→ EXERCISE OBJECTIVE
Below is a set of records, and all of them should be retyped exactly, minus the pictures.
-------
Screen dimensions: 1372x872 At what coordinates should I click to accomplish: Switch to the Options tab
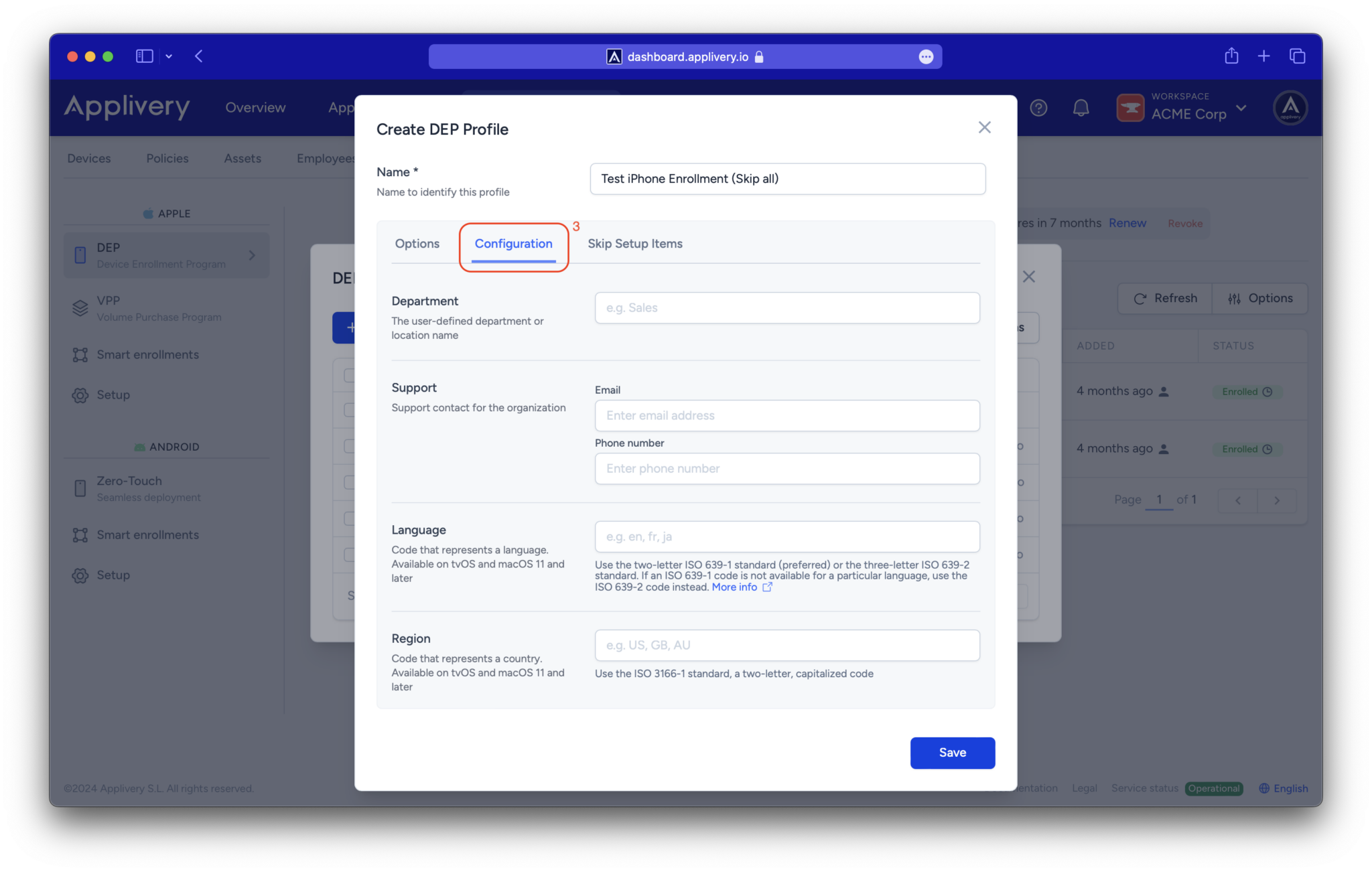pyautogui.click(x=417, y=244)
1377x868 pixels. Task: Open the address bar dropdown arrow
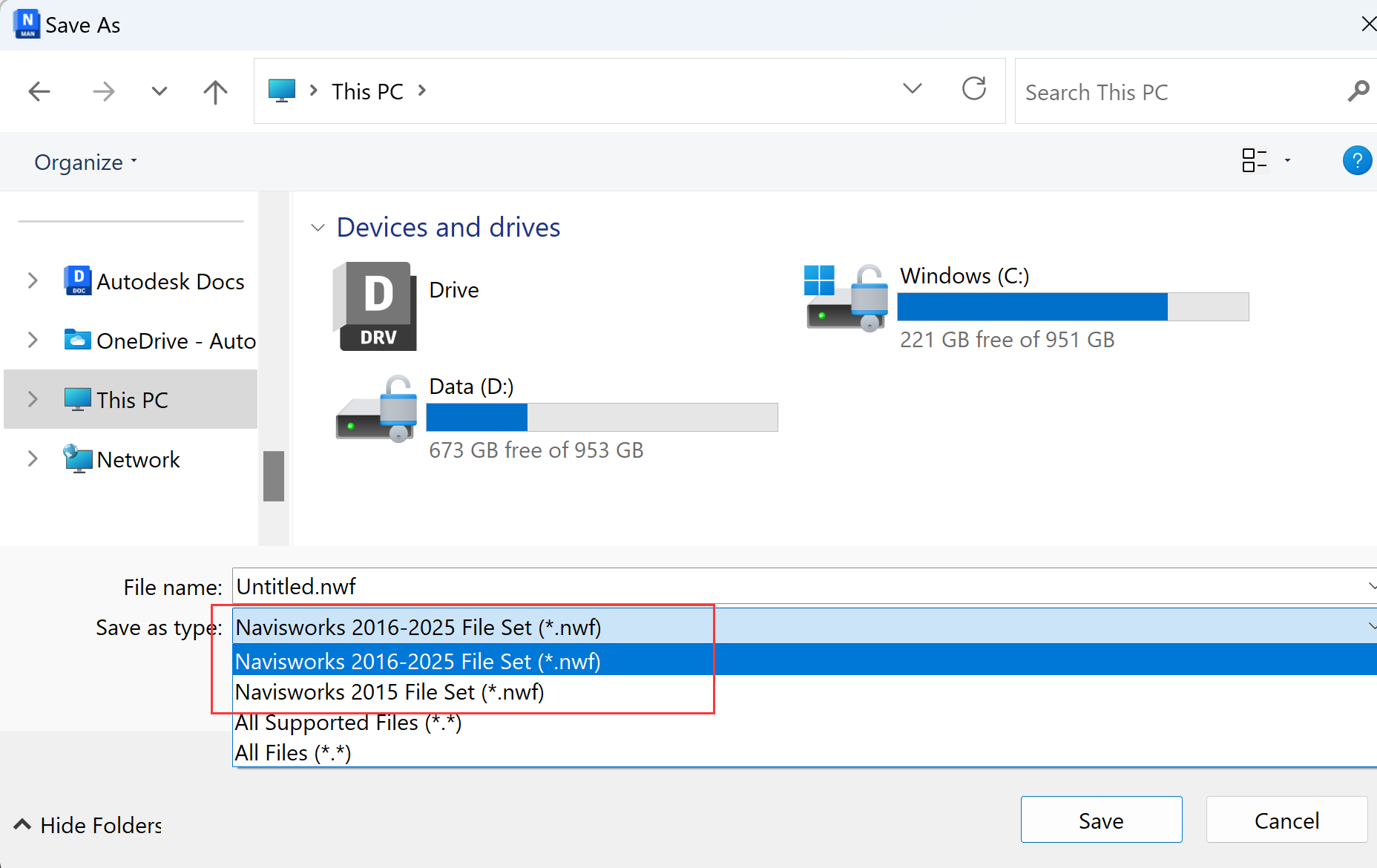click(912, 89)
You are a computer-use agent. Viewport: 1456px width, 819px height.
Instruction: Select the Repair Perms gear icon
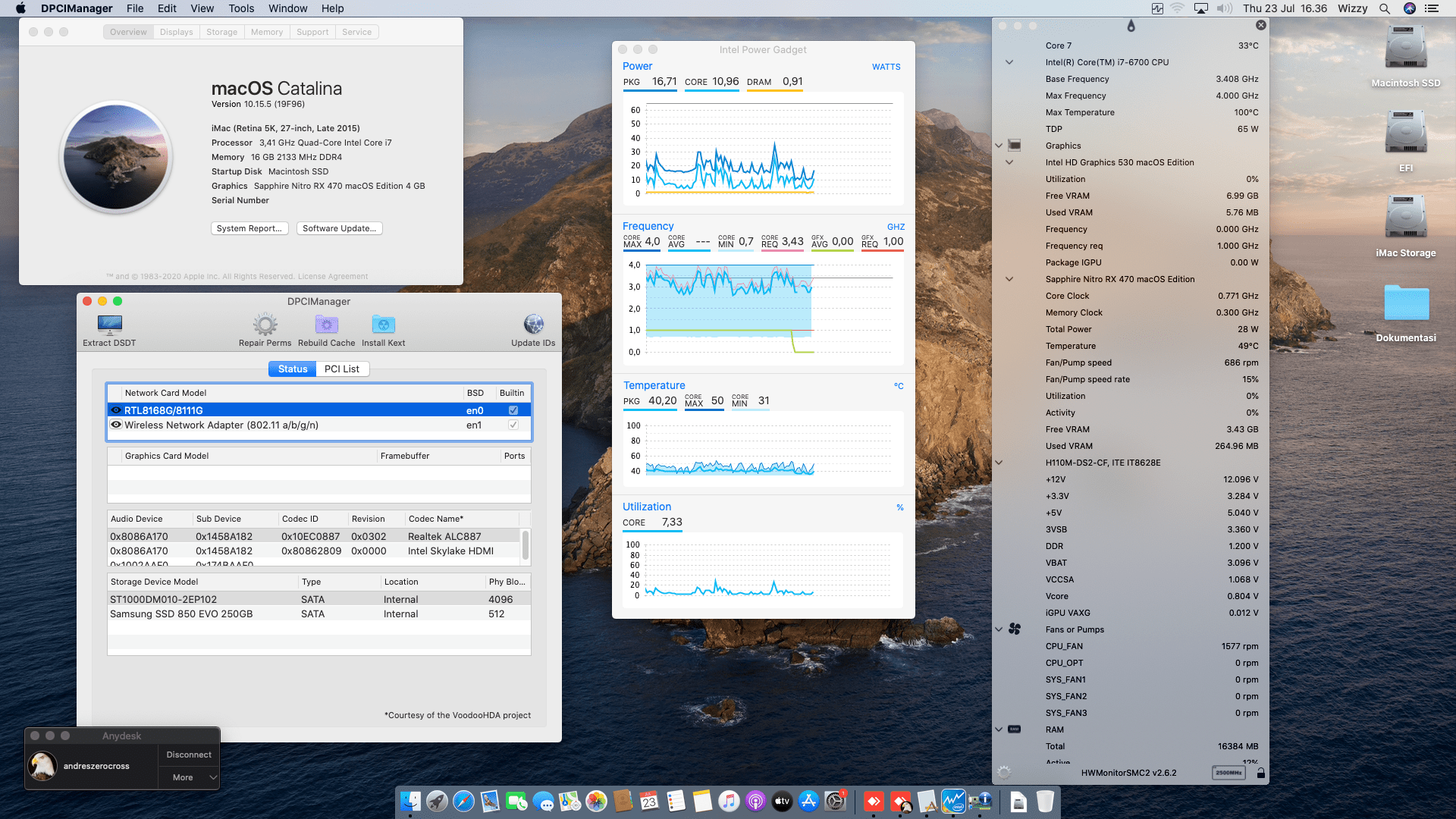tap(264, 325)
-------
→ FINISHED EXERCISE
Screen dimensions: 1372x872 At what coordinates should I click to accomplish: Switch to the Options tab
pyautogui.click(x=417, y=244)
1377x868 pixels. Task: Open the address bar dropdown arrow
click(912, 89)
You are a computer-use agent. Viewport: 1456px width, 819px height.
Instruction: Select the Repair Perms gear icon
tap(264, 325)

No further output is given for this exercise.